# like/dislike



## mhenry (Dec 17, 2011)

What do you guys think of this combo. buffalo horn handle, honduran rosewood spacer, green camel bone ferrule


----------



## GLE1952 (Dec 17, 2011)

Mike,
+ 1 on the interesting materials.
I think the spacer gets kind of lost, but as you know I always like a little "flash"!

Glen


----------



## SeanRogerPierce (Dec 17, 2011)

Well done but would not be my combination of materials.


----------



## Timthebeaver (Dec 17, 2011)

Looks really cool.


----------



## echerub (Dec 17, 2011)

I think it's interesting, but not really my cup o' tea.


----------



## tk59 (Dec 17, 2011)

There's really nothing I like about that handle. It doesn't look clean. The horn part might work with other ferrules and spacers...


----------



## Don Nguyen (Dec 17, 2011)

I think the handle and spacer look absolutely great, but the ferrule kind of just sticks out. Like dijon mustard on... steak.


----------



## bcrano (Dec 17, 2011)

I like it. I'm a wood guy but thinks it looks really cool.


----------



## WillC (Dec 17, 2011)

I really like it, its very naturalistic and sculptural. Not sure your photo shows it off as nicely as it could. I guess it needs to be on the right knife.


----------



## Johnny.B.Good (Dec 17, 2011)

SeanRogerPierce said:


> Well done but would not be my combination of materials.



+1

I really like your work Mike, but the colors here don't do it for me.


----------



## El Pescador (Dec 17, 2011)

Dislike


----------



## mhenry (Dec 17, 2011)

Here's a slightly better pic out in the sunlight






WillC said:


> I really like it, its very naturalistic and sculptural. Not sure your photo shows it off as nicely as it could. I guess it needs to be on the right knife.


----------



## 99Limited (Dec 17, 2011)

I think this handle is one of those things that you need to hold it and look at it for a while and study it. The second picture puts a more positive light on it.


----------



## WillC (Dec 17, 2011)

Wow, what a difference, I really like it. Have you got a knife in mind?


----------



## Andrew H (Dec 17, 2011)

Doesn't work for me.


----------



## jmforge (Dec 17, 2011)

It would probably work for me if the ferrule was rosewood.


----------



## mhenry (Dec 17, 2011)

It turned out a little undersized for the knife I was making it for. Think it would be perfect for a 165ish nakiri, that I dont have at the moment. I guess I gonna have to remedy that



WillC said:


> Wow, what a difference, I really like it. Have you got a knife in mind?


----------



## add (Dec 17, 2011)

Great work! :thumbsup:

I like it... a lot, much better pic.
My personal nit might be a different color spacer- perhaps black, or not one at all.

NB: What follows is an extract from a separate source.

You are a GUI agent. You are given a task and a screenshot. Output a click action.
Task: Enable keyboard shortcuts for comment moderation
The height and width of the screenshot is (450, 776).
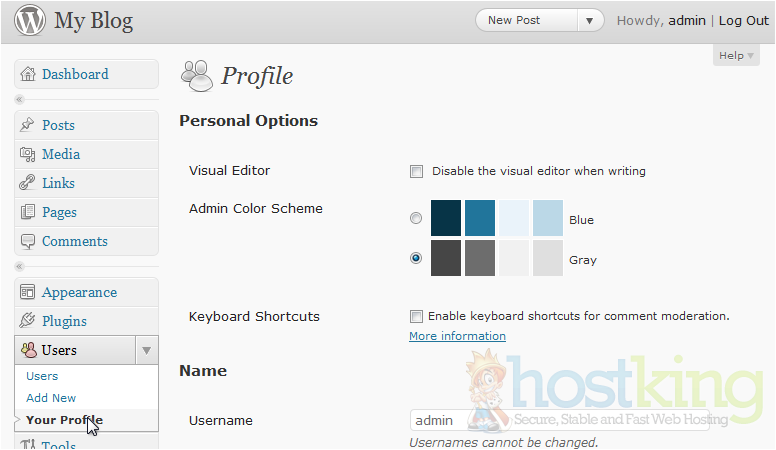click(x=417, y=316)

Camel bone is great stuff. 
It's becoming a popular alternative to the ever increasing price and diminishing supply of India sambar stag (embargo).
It can be dyed to about whatever color you can want.

Perhaps for some, the materials used here don't have an "Asian" feel about them?
That said, maybe your combo would also work real nice on a BB'Q type knife (criollo/gaucho) or utensil, as well as, that rustic nakiri...


----------



## RRLOVER (Dec 17, 2011)

I like it:thumbsup: I have always liked the creative stuff over the classical,I guess it's the pimp in me:wink:


----------



## tk59 (Dec 18, 2011)

I still don't like the color scheme. If I was gonna do the horn, I'd maybe make it horn-bone-horn or something. As it is, it looks a little Frankenstein-ish.


----------



## sachem allison (Dec 18, 2011)

I think if the buffalo horn was jigged or brushed it might look better. I do like it though.


----------



## Eamon Burke (Dec 18, 2011)

Most folks don't get in on the camel bone, but I think this looks cool, but the rosewood does get lost


----------



## jmforge (Dec 18, 2011)

johndoughy said:


> Most folks don't get in on the camel bone, but I think this looks cool, but the rosewood does get lost


 There is a bit of a prejudice against camel and giraffe bone amongst many in the knife world. I think it is because of the weird dyed colors much like some of the stabilized wood.


----------